TASK BRIEF
Render every line of the items below as a Markdown table with the columns Row and Text, numbering the rows and skipping blank lines. Leave the pictures out of the table.

TASK DATA
-----
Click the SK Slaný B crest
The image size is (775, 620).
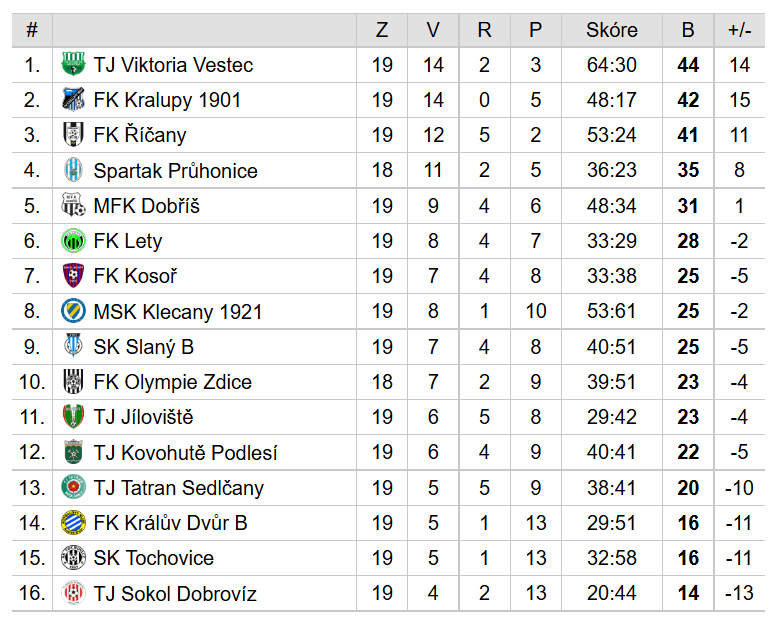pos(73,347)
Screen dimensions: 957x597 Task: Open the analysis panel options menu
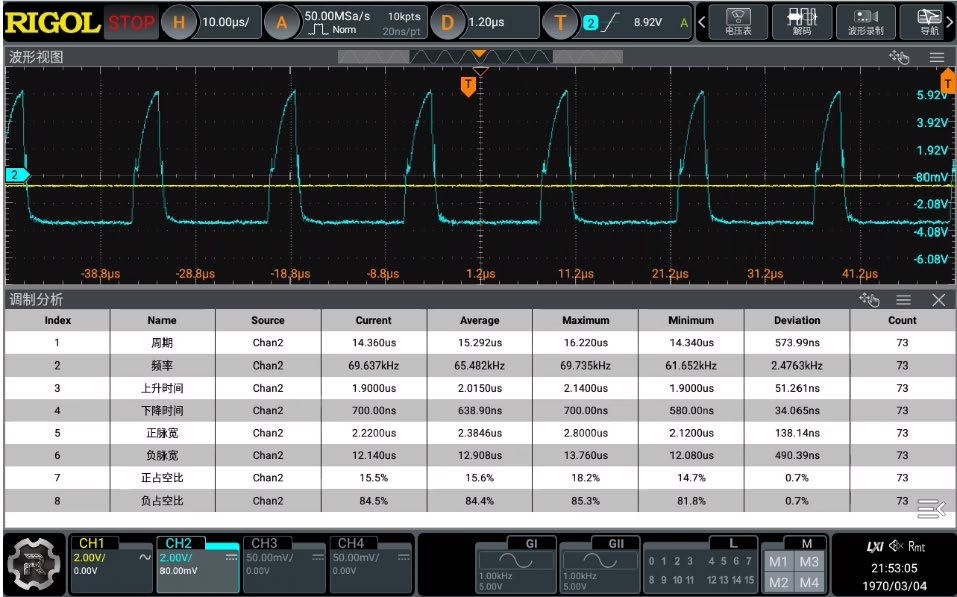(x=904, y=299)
-----
THE REPLY
| Row | Text |
|---|---|
| 1 | Click the SK Slaný B crest |
| 2 | The image size is (775, 620). |
| 3 | pos(73,347) |
| 4 | Screen dimensions: 957x597 Task: Open the analysis panel options menu |
| 5 | (x=904, y=299) |